§ **Supplied data**
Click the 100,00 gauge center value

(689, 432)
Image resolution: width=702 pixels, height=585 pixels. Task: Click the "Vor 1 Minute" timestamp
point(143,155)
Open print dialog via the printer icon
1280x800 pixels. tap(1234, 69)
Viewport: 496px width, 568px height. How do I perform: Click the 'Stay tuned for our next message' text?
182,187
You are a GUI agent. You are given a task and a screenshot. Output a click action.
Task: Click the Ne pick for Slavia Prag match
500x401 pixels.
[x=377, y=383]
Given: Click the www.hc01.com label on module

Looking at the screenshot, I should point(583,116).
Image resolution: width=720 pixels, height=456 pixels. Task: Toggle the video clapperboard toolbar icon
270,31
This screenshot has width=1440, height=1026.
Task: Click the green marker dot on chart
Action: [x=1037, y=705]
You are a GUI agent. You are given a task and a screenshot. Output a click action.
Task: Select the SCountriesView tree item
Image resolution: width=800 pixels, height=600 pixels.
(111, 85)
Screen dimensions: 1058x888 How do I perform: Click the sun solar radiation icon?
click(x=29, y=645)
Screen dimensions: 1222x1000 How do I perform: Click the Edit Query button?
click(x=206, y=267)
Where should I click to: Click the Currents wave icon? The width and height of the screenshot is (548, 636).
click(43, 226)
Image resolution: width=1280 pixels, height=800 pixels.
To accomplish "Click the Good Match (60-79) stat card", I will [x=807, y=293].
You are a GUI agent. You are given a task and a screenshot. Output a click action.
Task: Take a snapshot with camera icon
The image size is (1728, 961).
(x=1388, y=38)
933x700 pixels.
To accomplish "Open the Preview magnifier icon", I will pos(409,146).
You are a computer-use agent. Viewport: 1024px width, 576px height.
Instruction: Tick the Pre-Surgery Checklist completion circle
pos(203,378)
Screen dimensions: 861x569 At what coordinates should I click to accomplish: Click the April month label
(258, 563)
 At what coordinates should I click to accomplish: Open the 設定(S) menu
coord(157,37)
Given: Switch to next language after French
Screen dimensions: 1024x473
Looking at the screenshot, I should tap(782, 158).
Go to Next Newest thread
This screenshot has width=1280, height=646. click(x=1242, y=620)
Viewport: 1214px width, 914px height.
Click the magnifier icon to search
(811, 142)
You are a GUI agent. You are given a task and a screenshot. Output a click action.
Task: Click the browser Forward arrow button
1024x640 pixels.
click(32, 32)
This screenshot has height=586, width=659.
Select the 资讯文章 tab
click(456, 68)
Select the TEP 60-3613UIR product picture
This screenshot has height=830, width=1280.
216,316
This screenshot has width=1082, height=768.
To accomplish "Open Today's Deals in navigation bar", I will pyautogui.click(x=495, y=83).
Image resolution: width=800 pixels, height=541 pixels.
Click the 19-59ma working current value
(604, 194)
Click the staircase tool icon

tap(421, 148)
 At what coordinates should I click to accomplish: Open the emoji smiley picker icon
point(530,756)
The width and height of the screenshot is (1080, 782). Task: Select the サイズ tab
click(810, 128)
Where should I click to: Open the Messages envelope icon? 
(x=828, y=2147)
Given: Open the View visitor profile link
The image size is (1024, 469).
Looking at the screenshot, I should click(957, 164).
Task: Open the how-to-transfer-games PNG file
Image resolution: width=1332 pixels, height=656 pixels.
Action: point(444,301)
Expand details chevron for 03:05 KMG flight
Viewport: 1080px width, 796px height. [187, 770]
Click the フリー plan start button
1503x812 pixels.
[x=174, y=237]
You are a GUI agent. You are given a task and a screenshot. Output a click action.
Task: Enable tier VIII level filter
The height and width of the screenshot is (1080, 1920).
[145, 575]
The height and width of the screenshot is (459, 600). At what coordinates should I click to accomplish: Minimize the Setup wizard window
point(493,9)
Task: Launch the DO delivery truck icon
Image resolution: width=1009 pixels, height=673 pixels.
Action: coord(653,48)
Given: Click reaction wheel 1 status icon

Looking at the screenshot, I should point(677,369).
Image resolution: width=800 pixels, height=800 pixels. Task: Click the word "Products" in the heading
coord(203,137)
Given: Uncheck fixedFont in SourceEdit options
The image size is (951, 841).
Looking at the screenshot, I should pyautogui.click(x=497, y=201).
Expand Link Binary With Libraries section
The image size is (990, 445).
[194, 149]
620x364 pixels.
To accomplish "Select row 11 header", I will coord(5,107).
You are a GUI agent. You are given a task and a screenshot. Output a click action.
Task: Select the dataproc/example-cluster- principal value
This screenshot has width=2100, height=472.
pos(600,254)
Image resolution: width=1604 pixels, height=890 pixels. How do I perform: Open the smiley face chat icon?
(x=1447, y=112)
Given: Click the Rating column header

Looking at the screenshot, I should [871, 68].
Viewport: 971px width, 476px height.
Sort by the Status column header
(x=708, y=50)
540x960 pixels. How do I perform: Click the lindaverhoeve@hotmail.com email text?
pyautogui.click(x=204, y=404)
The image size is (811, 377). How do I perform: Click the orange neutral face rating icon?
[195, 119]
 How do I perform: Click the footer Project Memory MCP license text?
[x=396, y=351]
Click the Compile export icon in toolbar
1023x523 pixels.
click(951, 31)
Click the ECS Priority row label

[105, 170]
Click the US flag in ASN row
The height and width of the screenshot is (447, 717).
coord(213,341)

§ **Brief**
Your answer should be the material, retyped exactly as written.

§ **Reply**
Click the 100,00 gauge center value

(689, 432)
Image resolution: width=702 pixels, height=585 pixels. Task: Click the "Vor 1 Minute" timestamp
point(143,155)
Open print dialog via the printer icon
1280x800 pixels. tap(1234, 69)
Viewport: 496px width, 568px height. How do I perform: Click the 'Stay tuned for our next message' text?
182,187
You are a GUI agent. You are given a task and a screenshot. Output a click action.
Task: Click the Ne pick for Slavia Prag match
500x401 pixels.
[x=377, y=383]
Given: Click the www.hc01.com label on module

Looking at the screenshot, I should point(583,116).
Image resolution: width=720 pixels, height=456 pixels. Task: Toggle the video clapperboard toolbar icon
270,31
This screenshot has width=1440, height=1026.
Task: Click the green marker dot on chart
Action: [x=1037, y=705]
You are a GUI agent. You are given a task and a screenshot. Output a click action.
Task: Select the SCountriesView tree item
Image resolution: width=800 pixels, height=600 pixels.
(111, 85)
Screen dimensions: 1058x888 How do I perform: Click the sun solar radiation icon?
click(x=29, y=645)
Screen dimensions: 1222x1000 How do I perform: Click the Edit Query button?
click(x=206, y=267)
Where should I click to: Click the Currents wave icon? The width and height of the screenshot is (548, 636).
click(43, 226)
Image resolution: width=1280 pixels, height=800 pixels.
To accomplish "Click the Good Match (60-79) stat card", I will [x=807, y=293].
You are a GUI agent. You are given a task and a screenshot. Output a click action.
Task: Take a snapshot with camera icon
The image size is (1728, 961).
(x=1388, y=38)
933x700 pixels.
To accomplish "Open the Preview magnifier icon", I will pos(409,146).
You are a computer-use agent. Viewport: 1024px width, 576px height.
Instruction: Tick the Pre-Surgery Checklist completion circle
pos(203,378)
Screen dimensions: 861x569 At what coordinates should I click to accomplish: Click the April month label
(258, 563)
 At what coordinates should I click to accomplish: Open the 設定(S) menu
coord(157,37)
Given: Switch to next language after French
Screen dimensions: 1024x473
Looking at the screenshot, I should tap(782, 158).
Go to Next Newest thread
This screenshot has width=1280, height=646. click(x=1242, y=620)
Viewport: 1214px width, 914px height.
Click the magnifier icon to search
(811, 142)
You are a GUI agent. You are given a task and a screenshot. Output a click action.
Task: Click the browser Forward arrow button
1024x640 pixels.
click(32, 32)
This screenshot has height=586, width=659.
Select the 资讯文章 tab
click(456, 68)
Select the TEP 60-3613UIR product picture
This screenshot has height=830, width=1280.
216,316
This screenshot has width=1082, height=768.
To accomplish "Open Today's Deals in navigation bar", I will pyautogui.click(x=495, y=83).
Image resolution: width=800 pixels, height=541 pixels.
Click the 19-59ma working current value
(604, 194)
Click the staircase tool icon

tap(421, 148)
 At what coordinates should I click to accomplish: Open the emoji smiley picker icon
point(530,756)
The width and height of the screenshot is (1080, 782). Task: Select the サイズ tab
click(810, 128)
Where should I click to: Open the Messages envelope icon? 
(x=828, y=2147)
Given: Open the View visitor profile link
The image size is (1024, 469).
Looking at the screenshot, I should click(957, 164).
Task: Open the how-to-transfer-games PNG file
Image resolution: width=1332 pixels, height=656 pixels.
Action: point(444,301)
Expand details chevron for 03:05 KMG flight
Viewport: 1080px width, 796px height. [187, 770]
Click the フリー plan start button
1503x812 pixels.
[x=174, y=237]
You are a GUI agent. You are given a task and a screenshot. Output a click action.
Task: Enable tier VIII level filter
The height and width of the screenshot is (1080, 1920).
[145, 575]
The height and width of the screenshot is (459, 600). At what coordinates should I click to accomplish: Minimize the Setup wizard window
point(493,9)
Task: Launch the DO delivery truck icon
Image resolution: width=1009 pixels, height=673 pixels.
Action: coord(653,48)
Given: Click reaction wheel 1 status icon

Looking at the screenshot, I should point(677,369).
Image resolution: width=800 pixels, height=800 pixels. Task: Click the word "Products" in the heading
coord(203,137)
Given: Uncheck fixedFont in SourceEdit options
The image size is (951, 841).
Looking at the screenshot, I should pyautogui.click(x=497, y=201).
Expand Link Binary With Libraries section
The image size is (990, 445).
[194, 149]
620x364 pixels.
To accomplish "Select row 11 header", I will coord(5,107).
You are a GUI agent. You are given a task and a screenshot. Output a click action.
Task: Select the dataproc/example-cluster- principal value
This screenshot has width=2100, height=472.
pos(600,254)
Image resolution: width=1604 pixels, height=890 pixels. How do I perform: Open the smiley face chat icon?
(x=1447, y=112)
Given: Click the Rating column header

Looking at the screenshot, I should [871, 68].
Viewport: 971px width, 476px height.
Sort by the Status column header
(x=708, y=50)
540x960 pixels. How do I perform: Click the lindaverhoeve@hotmail.com email text?
pyautogui.click(x=204, y=404)
The image size is (811, 377). How do I perform: Click the orange neutral face rating icon?
[195, 119]
 How do I perform: Click the footer Project Memory MCP license text?
[x=396, y=351]
Click the Compile export icon in toolbar
1023x523 pixels.
click(951, 31)
Click the ECS Priority row label

[105, 170]
Click the US flag in ASN row
The height and width of the screenshot is (447, 717).
coord(213,341)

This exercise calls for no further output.